▶ [ACTIVITY] Please transcribe every record below exactly as it appears.

▶ [Stored data entries]
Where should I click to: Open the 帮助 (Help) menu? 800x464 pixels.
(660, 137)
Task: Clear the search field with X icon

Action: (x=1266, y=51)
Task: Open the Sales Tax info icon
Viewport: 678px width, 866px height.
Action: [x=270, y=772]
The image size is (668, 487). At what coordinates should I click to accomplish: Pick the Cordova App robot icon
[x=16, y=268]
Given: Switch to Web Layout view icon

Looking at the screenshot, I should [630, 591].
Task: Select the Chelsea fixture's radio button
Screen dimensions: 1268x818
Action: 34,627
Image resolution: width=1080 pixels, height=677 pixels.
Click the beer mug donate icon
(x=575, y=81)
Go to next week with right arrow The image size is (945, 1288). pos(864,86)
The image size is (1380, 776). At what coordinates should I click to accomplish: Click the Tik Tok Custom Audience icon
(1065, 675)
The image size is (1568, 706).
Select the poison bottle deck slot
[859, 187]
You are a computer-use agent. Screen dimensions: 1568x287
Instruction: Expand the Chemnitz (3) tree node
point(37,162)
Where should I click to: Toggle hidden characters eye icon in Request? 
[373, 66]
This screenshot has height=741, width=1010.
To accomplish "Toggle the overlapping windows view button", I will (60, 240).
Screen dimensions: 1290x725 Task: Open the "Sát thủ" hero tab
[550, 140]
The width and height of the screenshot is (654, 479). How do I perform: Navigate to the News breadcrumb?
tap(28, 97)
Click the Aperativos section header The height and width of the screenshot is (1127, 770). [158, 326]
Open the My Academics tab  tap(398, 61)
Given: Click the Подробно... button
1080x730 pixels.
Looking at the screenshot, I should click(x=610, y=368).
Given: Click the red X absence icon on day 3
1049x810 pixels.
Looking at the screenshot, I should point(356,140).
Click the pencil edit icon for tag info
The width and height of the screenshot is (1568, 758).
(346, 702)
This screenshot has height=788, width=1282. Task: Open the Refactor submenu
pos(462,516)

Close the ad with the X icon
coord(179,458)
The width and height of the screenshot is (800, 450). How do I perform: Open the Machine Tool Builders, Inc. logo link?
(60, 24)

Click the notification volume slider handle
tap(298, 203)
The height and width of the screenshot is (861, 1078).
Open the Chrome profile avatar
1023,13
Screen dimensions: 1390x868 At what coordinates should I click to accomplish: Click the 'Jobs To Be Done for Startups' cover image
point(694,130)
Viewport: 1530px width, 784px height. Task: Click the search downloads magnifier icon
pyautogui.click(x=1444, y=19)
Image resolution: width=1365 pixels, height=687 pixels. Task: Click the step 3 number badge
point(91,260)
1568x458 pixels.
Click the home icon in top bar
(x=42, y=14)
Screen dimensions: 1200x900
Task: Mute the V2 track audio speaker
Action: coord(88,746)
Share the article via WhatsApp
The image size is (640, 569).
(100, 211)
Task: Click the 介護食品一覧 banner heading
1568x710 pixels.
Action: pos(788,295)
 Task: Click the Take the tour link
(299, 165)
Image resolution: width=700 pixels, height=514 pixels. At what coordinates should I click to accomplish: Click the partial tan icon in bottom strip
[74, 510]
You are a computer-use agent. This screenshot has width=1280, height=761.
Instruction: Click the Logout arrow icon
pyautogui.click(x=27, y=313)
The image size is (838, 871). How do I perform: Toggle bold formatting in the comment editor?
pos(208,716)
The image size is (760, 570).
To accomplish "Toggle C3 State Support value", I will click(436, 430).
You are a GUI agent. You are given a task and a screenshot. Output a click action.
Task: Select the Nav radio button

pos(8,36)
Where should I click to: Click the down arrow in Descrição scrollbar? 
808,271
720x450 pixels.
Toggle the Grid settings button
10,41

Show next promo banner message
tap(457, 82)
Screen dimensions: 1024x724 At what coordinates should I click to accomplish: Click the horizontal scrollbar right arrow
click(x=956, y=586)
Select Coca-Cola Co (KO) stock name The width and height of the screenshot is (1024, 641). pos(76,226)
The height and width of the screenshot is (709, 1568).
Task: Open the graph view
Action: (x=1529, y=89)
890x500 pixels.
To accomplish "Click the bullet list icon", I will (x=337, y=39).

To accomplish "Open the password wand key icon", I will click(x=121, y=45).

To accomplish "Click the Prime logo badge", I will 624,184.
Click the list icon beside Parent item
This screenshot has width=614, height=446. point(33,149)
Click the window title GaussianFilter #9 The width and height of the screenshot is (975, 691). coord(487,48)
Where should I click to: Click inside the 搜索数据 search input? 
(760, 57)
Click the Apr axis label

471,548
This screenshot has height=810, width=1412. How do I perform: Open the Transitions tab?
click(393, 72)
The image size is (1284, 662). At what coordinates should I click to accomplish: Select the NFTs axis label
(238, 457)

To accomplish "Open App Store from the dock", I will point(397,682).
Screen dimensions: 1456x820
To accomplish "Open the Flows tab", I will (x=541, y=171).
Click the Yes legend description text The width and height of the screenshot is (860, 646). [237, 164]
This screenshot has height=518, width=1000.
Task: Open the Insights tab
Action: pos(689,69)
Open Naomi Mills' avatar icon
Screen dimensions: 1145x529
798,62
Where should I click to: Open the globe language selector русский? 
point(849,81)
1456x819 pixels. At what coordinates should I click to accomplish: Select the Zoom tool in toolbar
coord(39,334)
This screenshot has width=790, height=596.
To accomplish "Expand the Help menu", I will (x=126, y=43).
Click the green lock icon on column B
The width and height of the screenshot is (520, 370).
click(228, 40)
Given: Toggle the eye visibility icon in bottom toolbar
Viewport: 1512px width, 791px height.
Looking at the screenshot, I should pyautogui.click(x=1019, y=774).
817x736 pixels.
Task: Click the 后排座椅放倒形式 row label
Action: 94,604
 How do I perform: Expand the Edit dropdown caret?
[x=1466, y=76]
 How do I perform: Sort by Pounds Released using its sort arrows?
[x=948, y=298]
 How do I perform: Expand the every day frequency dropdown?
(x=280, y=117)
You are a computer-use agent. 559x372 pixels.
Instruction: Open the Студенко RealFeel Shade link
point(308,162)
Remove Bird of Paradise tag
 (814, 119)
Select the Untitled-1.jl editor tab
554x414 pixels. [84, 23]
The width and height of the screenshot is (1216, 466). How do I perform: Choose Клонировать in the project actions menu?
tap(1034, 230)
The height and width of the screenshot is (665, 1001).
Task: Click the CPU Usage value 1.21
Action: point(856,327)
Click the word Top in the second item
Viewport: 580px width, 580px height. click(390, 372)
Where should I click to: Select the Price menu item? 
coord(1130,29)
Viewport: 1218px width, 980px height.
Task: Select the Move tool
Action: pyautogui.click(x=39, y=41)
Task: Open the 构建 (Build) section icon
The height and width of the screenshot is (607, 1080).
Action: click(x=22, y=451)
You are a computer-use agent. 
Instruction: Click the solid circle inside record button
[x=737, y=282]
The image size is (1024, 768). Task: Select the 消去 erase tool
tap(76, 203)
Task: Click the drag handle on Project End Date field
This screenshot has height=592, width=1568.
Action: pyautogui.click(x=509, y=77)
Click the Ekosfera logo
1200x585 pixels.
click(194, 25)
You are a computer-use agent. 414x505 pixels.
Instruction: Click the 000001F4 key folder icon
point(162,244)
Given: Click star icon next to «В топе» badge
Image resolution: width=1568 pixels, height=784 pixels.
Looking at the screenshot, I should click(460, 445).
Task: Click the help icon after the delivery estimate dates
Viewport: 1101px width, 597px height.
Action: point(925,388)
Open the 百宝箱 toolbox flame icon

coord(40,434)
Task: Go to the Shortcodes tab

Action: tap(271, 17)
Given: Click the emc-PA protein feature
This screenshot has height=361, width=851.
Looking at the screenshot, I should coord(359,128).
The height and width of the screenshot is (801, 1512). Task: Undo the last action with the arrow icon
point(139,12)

▶ [TASK RESPONSE]
Where should I click to: Open the 帮助 (Help) menu? 800x464 pixels.
(660, 137)
Task: Clear the search field with X icon

Action: (x=1266, y=51)
Task: Open the Sales Tax info icon
Viewport: 678px width, 866px height.
Action: [x=270, y=772]
The image size is (668, 487). At what coordinates should I click to accomplish: Pick the Cordova App robot icon
[x=16, y=268]
Given: Switch to Web Layout view icon

Looking at the screenshot, I should [630, 591].
Task: Select the Chelsea fixture's radio button
Screen dimensions: 1268x818
Action: 34,627
Image resolution: width=1080 pixels, height=677 pixels.
Click the beer mug donate icon
(x=575, y=81)
Go to next week with right arrow The image size is (945, 1288). pos(864,86)
The image size is (1380, 776). At what coordinates should I click to accomplish: Click the Tik Tok Custom Audience icon
(1065, 675)
The image size is (1568, 706).
Select the poison bottle deck slot
[859, 187]
You are a computer-use agent. Screen dimensions: 1568x287
Instruction: Expand the Chemnitz (3) tree node
point(37,162)
Where should I click to: Toggle hidden characters eye icon in Request? 
[373, 66]
This screenshot has height=741, width=1010.
To accomplish "Toggle the overlapping windows view button", I will (60, 240).
Screen dimensions: 1290x725 Task: Open the "Sát thủ" hero tab
[550, 140]
The width and height of the screenshot is (654, 479). How do I perform: Navigate to the News breadcrumb?
tap(28, 97)
Click the Aperativos section header The height and width of the screenshot is (1127, 770). [158, 326]
Open the My Academics tab  tap(398, 61)
Given: Click the Подробно... button
1080x730 pixels.
Looking at the screenshot, I should click(x=610, y=368).
Given: Click the red X absence icon on day 3
1049x810 pixels.
Looking at the screenshot, I should point(356,140).
Click the pencil edit icon for tag info
The width and height of the screenshot is (1568, 758).
(346, 702)
This screenshot has height=788, width=1282. Task: Open the Refactor submenu
pos(462,516)

Close the ad with the X icon
coord(179,458)
The width and height of the screenshot is (800, 450). How do I perform: Open the Machine Tool Builders, Inc. logo link?
(60, 24)

Click the notification volume slider handle
tap(298, 203)
The height and width of the screenshot is (861, 1078).
Open the Chrome profile avatar
1023,13
Screen dimensions: 1390x868 At what coordinates should I click to accomplish: Click the 'Jobs To Be Done for Startups' cover image
point(694,130)
Viewport: 1530px width, 784px height. Task: Click the search downloads magnifier icon
pyautogui.click(x=1444, y=19)
Image resolution: width=1365 pixels, height=687 pixels. Task: Click the step 3 number badge
point(91,260)
1568x458 pixels.
Click the home icon in top bar
(x=42, y=14)
Screen dimensions: 1200x900
Task: Mute the V2 track audio speaker
Action: coord(88,746)
Share the article via WhatsApp
The image size is (640, 569).
(100, 211)
Task: Click the 介護食品一覧 banner heading
1568x710 pixels.
Action: pos(788,295)
 Task: Click the Take the tour link
(299, 165)
Image resolution: width=700 pixels, height=514 pixels. At what coordinates should I click to accomplish: Click the partial tan icon in bottom strip
[74, 510]
You are a computer-use agent. This screenshot has width=1280, height=761.
Instruction: Click the Logout arrow icon
pyautogui.click(x=27, y=313)
The image size is (838, 871). How do I perform: Toggle bold formatting in the comment editor?
pos(208,716)
The image size is (760, 570).
To accomplish "Toggle C3 State Support value", I will click(436, 430).
You are a GUI agent. You are given a task and a screenshot. Output a click action.
Task: Select the Nav radio button

pos(8,36)
Where should I click to: Click the down arrow in Descrição scrollbar? 
808,271
720x450 pixels.
Toggle the Grid settings button
10,41

Show next promo banner message
tap(457, 82)
Screen dimensions: 1024x724 At what coordinates should I click to accomplish: Click the horizontal scrollbar right arrow
click(x=956, y=586)
Select Coca-Cola Co (KO) stock name The width and height of the screenshot is (1024, 641). pos(76,226)
The height and width of the screenshot is (709, 1568).
Task: Open the graph view
Action: (x=1529, y=89)
890x500 pixels.
To accomplish "Click the bullet list icon", I will (x=337, y=39).

To accomplish "Open the password wand key icon", I will click(x=121, y=45).

To accomplish "Click the Prime logo badge", I will 624,184.
Click the list icon beside Parent item
This screenshot has width=614, height=446. point(33,149)
Click the window title GaussianFilter #9 The width and height of the screenshot is (975, 691). coord(487,48)
Where should I click to: Click inside the 搜索数据 search input? 
(760, 57)
Click the Apr axis label

471,548
This screenshot has height=810, width=1412. How do I perform: Open the Transitions tab?
click(393, 72)
The image size is (1284, 662). At what coordinates should I click to accomplish: Select the NFTs axis label
(238, 457)

To accomplish "Open App Store from the dock", I will point(397,682).
Screen dimensions: 1456x820
To accomplish "Open the Flows tab", I will (x=541, y=171).
Click the Yes legend description text The width and height of the screenshot is (860, 646). [237, 164]
This screenshot has height=518, width=1000.
Task: Open the Insights tab
Action: pos(689,69)
Open Naomi Mills' avatar icon
Screen dimensions: 1145x529
798,62
Where should I click to: Open the globe language selector русский? 
point(849,81)
1456x819 pixels. At what coordinates should I click to accomplish: Select the Zoom tool in toolbar
coord(39,334)
This screenshot has width=790, height=596.
To accomplish "Expand the Help menu", I will (x=126, y=43).
Click the green lock icon on column B
The width and height of the screenshot is (520, 370).
click(228, 40)
Given: Toggle the eye visibility icon in bottom toolbar
Viewport: 1512px width, 791px height.
Looking at the screenshot, I should pyautogui.click(x=1019, y=774).
817x736 pixels.
Task: Click the 后排座椅放倒形式 row label
Action: 94,604
 How do I perform: Expand the Edit dropdown caret?
[x=1466, y=76]
 How do I perform: Sort by Pounds Released using its sort arrows?
[x=948, y=298]
 How do I perform: Expand the every day frequency dropdown?
(x=280, y=117)
You are a computer-use agent. 559x372 pixels.
Instruction: Open the Студенко RealFeel Shade link
point(308,162)
Remove Bird of Paradise tag
 (814, 119)
Select the Untitled-1.jl editor tab
554x414 pixels. [84, 23]
The width and height of the screenshot is (1216, 466). How do I perform: Choose Клонировать in the project actions menu?
tap(1034, 230)
The height and width of the screenshot is (665, 1001).
Task: Click the CPU Usage value 1.21
Action: point(856,327)
Click the word Top in the second item
Viewport: 580px width, 580px height. click(390, 372)
Where should I click to: Select the Price menu item? 
coord(1130,29)
Viewport: 1218px width, 980px height.
Task: Select the Move tool
Action: pyautogui.click(x=39, y=41)
Task: Open the 构建 (Build) section icon
The height and width of the screenshot is (607, 1080).
Action: click(x=22, y=451)
You are a computer-use agent. 
Instruction: Click the solid circle inside record button
[x=737, y=282]
The image size is (1024, 768). Task: Select the 消去 erase tool
tap(76, 203)
Task: Click the drag handle on Project End Date field
This screenshot has height=592, width=1568.
Action: pyautogui.click(x=509, y=77)
Click the Ekosfera logo
1200x585 pixels.
click(194, 25)
You are a computer-use agent. 414x505 pixels.
Instruction: Click the 000001F4 key folder icon
point(162,244)
Given: Click star icon next to «В топе» badge
Image resolution: width=1568 pixels, height=784 pixels.
Looking at the screenshot, I should click(460, 445).
Task: Click the help icon after the delivery estimate dates
Viewport: 1101px width, 597px height.
Action: point(925,388)
Open the 百宝箱 toolbox flame icon

coord(40,434)
Task: Go to the Shortcodes tab

Action: tap(271, 17)
Given: Click the emc-PA protein feature
This screenshot has height=361, width=851.
Looking at the screenshot, I should coord(359,128).
The height and width of the screenshot is (801, 1512). Task: Undo the last action with the arrow icon
point(139,12)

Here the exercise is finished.